Clayton v. State

Dissenting Opinion

Buchanan, P.J.

— I respectfully dissent from the majority opinion because there is evidence to support a reasonable inference of the specific intent of Clayton to commit the felony of theft in the service station.

As recently emphasized in Kash v. State,1 when the sufficiency of circumstantial evidence is questioned:

this Court must carefully examine the evidence most favorable to the State, not to determine whether every reasonable hypothesis of innocence is overcome, but to determine whether reasonable persons could form an inference with regard to each material element of the offense so as to ascertain defendant’s guilt beyond a reasonable doubt. *694McAfee v.
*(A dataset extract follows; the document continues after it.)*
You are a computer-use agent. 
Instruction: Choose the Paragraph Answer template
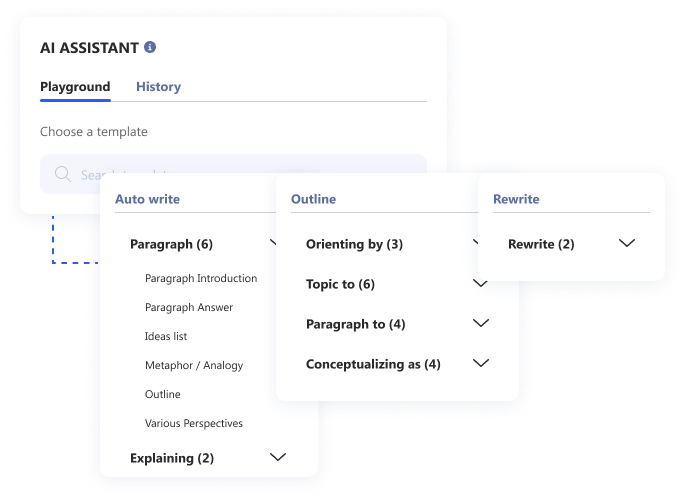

State (1973), 259 Ind. 687, 291 N.E.2d 554; Traylor v. State (1975), 164 Ind. App. 50, 326 N.E.2d 614.2

Even more specifically, in Farno v. State,3 we recognized our mandate not to reweigh the evidence if there exist two reasonable inferences, one of guilt and one of innocence:

If the circumstantial evidence bearing upon [an element of the crime] could reasonably lead to either of two inferences, one of guilt and one of innocence, an appellate tribunal is not free to reweigh the evidence and determine which should have predominated in the mind of the trier of fact.4

The evidence5 in the record as to specific intent to commit theft could reasonably have lead the jury to an inference of Clayton’s innocence or reasonably have lead it to an inference of guilt.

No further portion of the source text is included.